Segment Start: Records provided
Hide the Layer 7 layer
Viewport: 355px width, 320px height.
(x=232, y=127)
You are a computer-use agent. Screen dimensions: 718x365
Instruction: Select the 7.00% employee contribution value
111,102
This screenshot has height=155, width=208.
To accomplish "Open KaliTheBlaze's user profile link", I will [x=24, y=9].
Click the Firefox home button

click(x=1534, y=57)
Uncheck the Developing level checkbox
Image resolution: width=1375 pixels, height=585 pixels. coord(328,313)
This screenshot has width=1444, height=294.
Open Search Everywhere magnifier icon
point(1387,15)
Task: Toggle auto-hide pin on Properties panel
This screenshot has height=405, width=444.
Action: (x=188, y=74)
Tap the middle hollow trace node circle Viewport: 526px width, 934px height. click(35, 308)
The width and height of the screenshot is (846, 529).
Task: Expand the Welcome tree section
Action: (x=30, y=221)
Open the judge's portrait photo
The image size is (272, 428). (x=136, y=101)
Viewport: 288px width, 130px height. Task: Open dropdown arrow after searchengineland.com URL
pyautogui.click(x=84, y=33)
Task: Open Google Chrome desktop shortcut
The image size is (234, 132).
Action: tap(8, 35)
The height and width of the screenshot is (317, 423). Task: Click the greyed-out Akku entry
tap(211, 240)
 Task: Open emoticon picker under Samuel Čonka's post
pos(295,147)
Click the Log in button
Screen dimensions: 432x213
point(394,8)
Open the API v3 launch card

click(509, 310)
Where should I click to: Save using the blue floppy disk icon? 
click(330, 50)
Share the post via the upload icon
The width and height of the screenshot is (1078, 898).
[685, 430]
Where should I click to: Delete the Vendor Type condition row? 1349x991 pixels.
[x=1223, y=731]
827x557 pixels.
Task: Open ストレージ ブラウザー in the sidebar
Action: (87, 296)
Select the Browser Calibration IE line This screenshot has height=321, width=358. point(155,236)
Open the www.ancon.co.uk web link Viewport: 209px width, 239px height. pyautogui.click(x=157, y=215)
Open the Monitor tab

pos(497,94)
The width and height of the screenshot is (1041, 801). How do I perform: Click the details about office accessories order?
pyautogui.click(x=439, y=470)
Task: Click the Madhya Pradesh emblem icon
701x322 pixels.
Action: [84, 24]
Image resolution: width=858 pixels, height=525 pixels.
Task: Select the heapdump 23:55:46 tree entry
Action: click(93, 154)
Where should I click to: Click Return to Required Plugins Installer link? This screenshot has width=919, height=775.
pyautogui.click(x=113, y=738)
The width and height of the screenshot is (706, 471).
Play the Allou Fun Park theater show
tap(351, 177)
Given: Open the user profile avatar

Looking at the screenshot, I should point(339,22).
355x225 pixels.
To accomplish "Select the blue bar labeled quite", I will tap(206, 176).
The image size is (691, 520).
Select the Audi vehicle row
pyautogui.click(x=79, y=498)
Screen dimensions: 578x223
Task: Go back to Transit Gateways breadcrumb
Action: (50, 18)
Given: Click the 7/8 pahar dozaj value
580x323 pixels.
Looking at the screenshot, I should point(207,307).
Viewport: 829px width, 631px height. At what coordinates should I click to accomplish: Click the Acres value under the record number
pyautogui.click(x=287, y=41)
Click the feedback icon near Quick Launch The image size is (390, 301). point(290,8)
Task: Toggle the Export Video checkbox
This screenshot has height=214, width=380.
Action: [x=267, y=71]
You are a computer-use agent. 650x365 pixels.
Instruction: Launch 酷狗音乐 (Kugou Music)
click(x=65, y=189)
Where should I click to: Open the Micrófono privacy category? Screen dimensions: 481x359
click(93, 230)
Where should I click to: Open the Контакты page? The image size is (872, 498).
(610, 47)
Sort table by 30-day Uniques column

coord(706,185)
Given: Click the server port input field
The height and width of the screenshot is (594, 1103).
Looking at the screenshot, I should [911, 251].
Segment End: Records provided
- _What you are asked to do_
Please output all the lines above exactly as given.

- _Result of the exercise_
Hide the Layer 7 layer
Viewport: 355px width, 320px height.
(x=232, y=127)
You are a computer-use agent. Screen dimensions: 718x365
Instruction: Select the 7.00% employee contribution value
111,102
This screenshot has height=155, width=208.
To accomplish "Open KaliTheBlaze's user profile link", I will [x=24, y=9].
Click the Firefox home button

click(x=1534, y=57)
Uncheck the Developing level checkbox
Image resolution: width=1375 pixels, height=585 pixels. coord(328,313)
This screenshot has width=1444, height=294.
Open Search Everywhere magnifier icon
point(1387,15)
Task: Toggle auto-hide pin on Properties panel
This screenshot has height=405, width=444.
Action: (x=188, y=74)
Tap the middle hollow trace node circle Viewport: 526px width, 934px height. click(35, 308)
The width and height of the screenshot is (846, 529).
Task: Expand the Welcome tree section
Action: (x=30, y=221)
Open the judge's portrait photo
The image size is (272, 428). (x=136, y=101)
Viewport: 288px width, 130px height. Task: Open dropdown arrow after searchengineland.com URL
pyautogui.click(x=84, y=33)
Task: Open Google Chrome desktop shortcut
The image size is (234, 132).
Action: tap(8, 35)
The height and width of the screenshot is (317, 423). Task: Click the greyed-out Akku entry
tap(211, 240)
 Task: Open emoticon picker under Samuel Čonka's post
pos(295,147)
Click the Log in button
Screen dimensions: 432x213
point(394,8)
Open the API v3 launch card

click(509, 310)
Where should I click to: Save using the blue floppy disk icon? 
click(330, 50)
Share the post via the upload icon
The width and height of the screenshot is (1078, 898).
[685, 430]
Where should I click to: Delete the Vendor Type condition row? 1349x991 pixels.
[x=1223, y=731]
827x557 pixels.
Task: Open ストレージ ブラウザー in the sidebar
Action: (87, 296)
Select the Browser Calibration IE line This screenshot has height=321, width=358. point(155,236)
Open the www.ancon.co.uk web link Viewport: 209px width, 239px height. pyautogui.click(x=157, y=215)
Open the Monitor tab

pos(497,94)
The width and height of the screenshot is (1041, 801). How do I perform: Click the details about office accessories order?
pyautogui.click(x=439, y=470)
Task: Click the Madhya Pradesh emblem icon
701x322 pixels.
Action: [84, 24]
Image resolution: width=858 pixels, height=525 pixels.
Task: Select the heapdump 23:55:46 tree entry
Action: click(93, 154)
Where should I click to: Click Return to Required Plugins Installer link? This screenshot has width=919, height=775.
pyautogui.click(x=113, y=738)
The width and height of the screenshot is (706, 471).
Play the Allou Fun Park theater show
tap(351, 177)
Given: Open the user profile avatar

Looking at the screenshot, I should point(339,22).
355x225 pixels.
To accomplish "Select the blue bar labeled quite", I will tap(206, 176).
The image size is (691, 520).
Select the Audi vehicle row
pyautogui.click(x=79, y=498)
Screen dimensions: 578x223
Task: Go back to Transit Gateways breadcrumb
Action: (50, 18)
Given: Click the 7/8 pahar dozaj value
580x323 pixels.
Looking at the screenshot, I should point(207,307).
Viewport: 829px width, 631px height. At what coordinates should I click to accomplish: Click the Acres value under the record number
pyautogui.click(x=287, y=41)
Click the feedback icon near Quick Launch The image size is (390, 301). point(290,8)
Task: Toggle the Export Video checkbox
This screenshot has height=214, width=380.
Action: [x=267, y=71]
You are a computer-use agent. 650x365 pixels.
Instruction: Launch 酷狗音乐 (Kugou Music)
click(x=65, y=189)
Where should I click to: Open the Micrófono privacy category? Screen dimensions: 481x359
click(93, 230)
Where should I click to: Open the Контакты page? The image size is (872, 498).
(610, 47)
Sort table by 30-day Uniques column

coord(706,185)
Given: Click the server port input field
The height and width of the screenshot is (594, 1103).
Looking at the screenshot, I should [911, 251].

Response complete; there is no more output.